*Request:* Pull every line from the records below that contains the string "height" and copy each one in full.

******

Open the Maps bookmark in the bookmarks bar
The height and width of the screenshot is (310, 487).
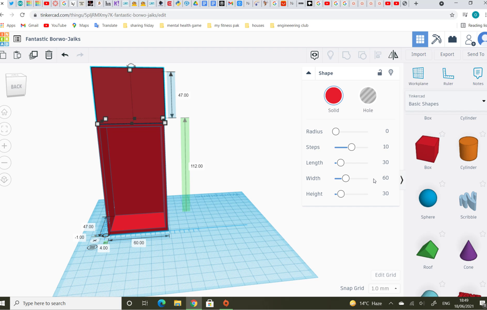[80, 25]
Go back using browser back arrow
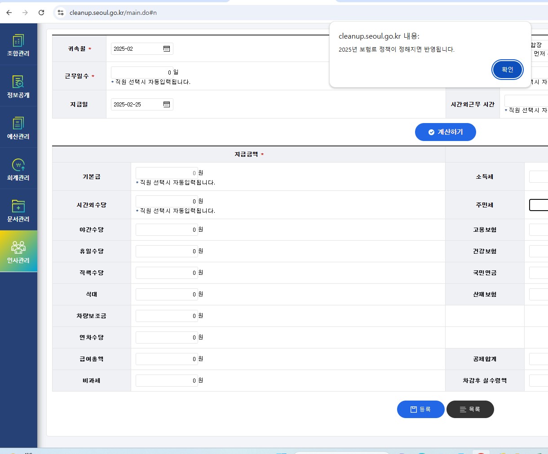 pos(9,13)
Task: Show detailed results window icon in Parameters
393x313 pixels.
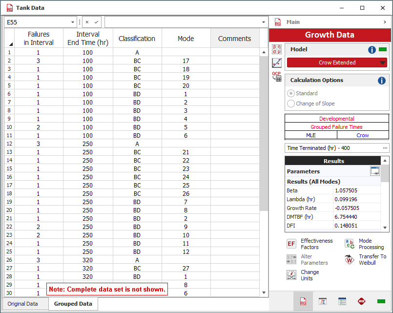Action: click(x=375, y=171)
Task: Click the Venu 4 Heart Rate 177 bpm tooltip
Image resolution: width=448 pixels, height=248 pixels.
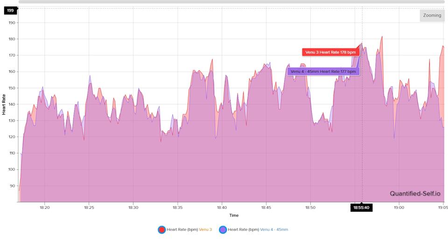Action: [323, 71]
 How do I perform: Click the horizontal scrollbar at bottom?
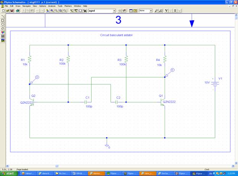point(115,166)
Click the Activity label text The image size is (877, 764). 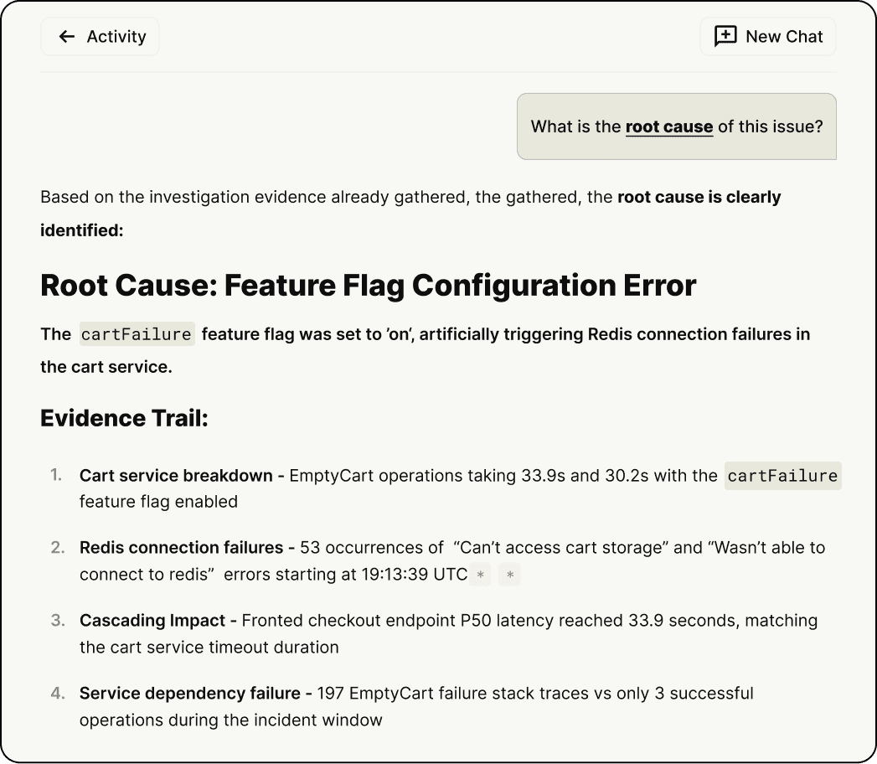[116, 37]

******

*Written solution:*
The height and width of the screenshot is (310, 487).
Image resolution: width=448 pixels, height=248 pixels.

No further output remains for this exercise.